::: Provided records :::
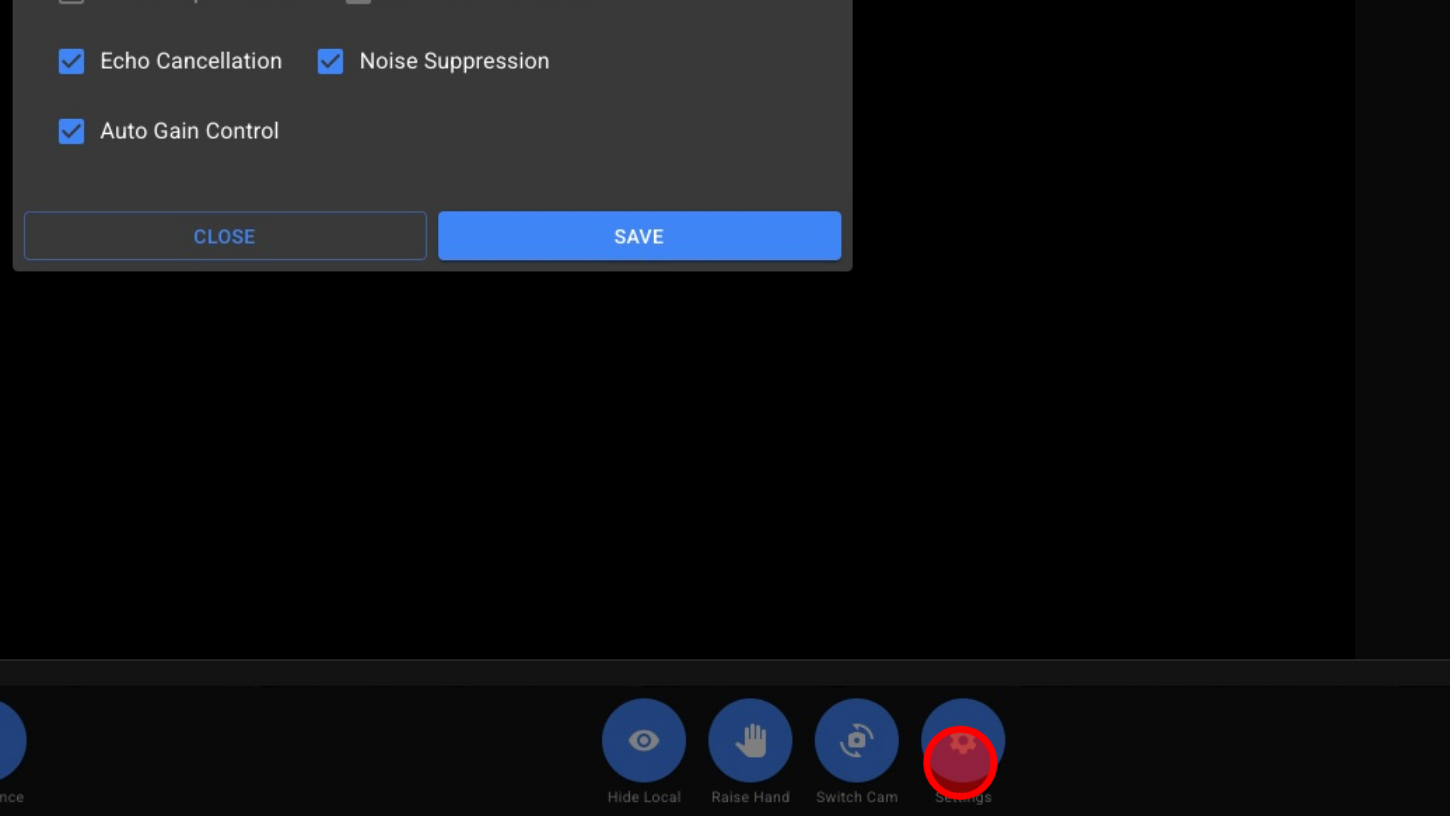1450x816 pixels.
Task: Open Settings via the gear icon
Action: 962,741
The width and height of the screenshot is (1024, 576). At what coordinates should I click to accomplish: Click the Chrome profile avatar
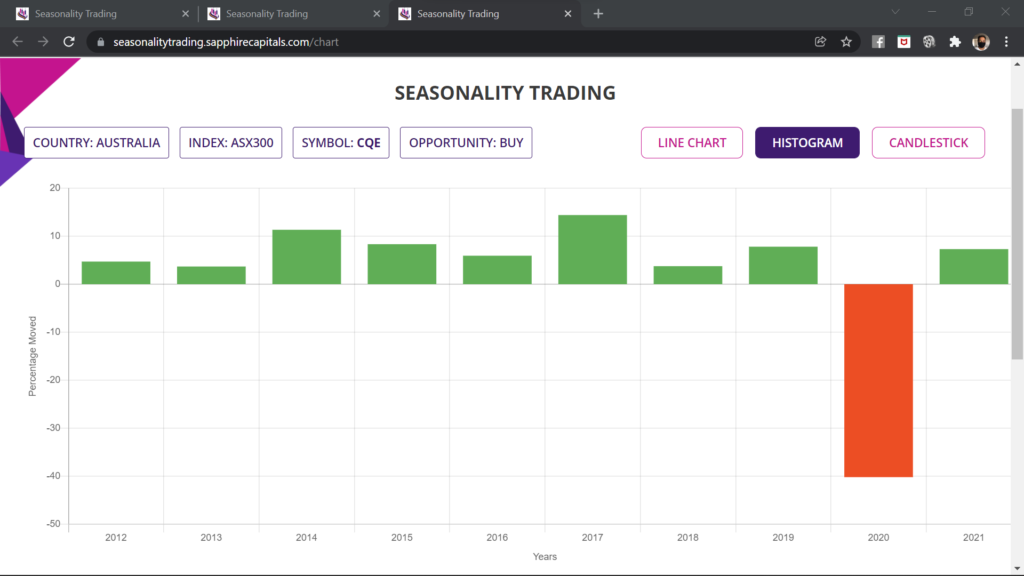click(981, 42)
:::
### Request
Copy out every line of text from the entries above exactly as it appears, leaving the pictures out.

### Problem solution
1450x816 pixels.
Task: Open Settings via the gear icon
Action: 962,741
The width and height of the screenshot is (1024, 576). At what coordinates should I click to accomplish: Click the Chrome profile avatar
click(981, 42)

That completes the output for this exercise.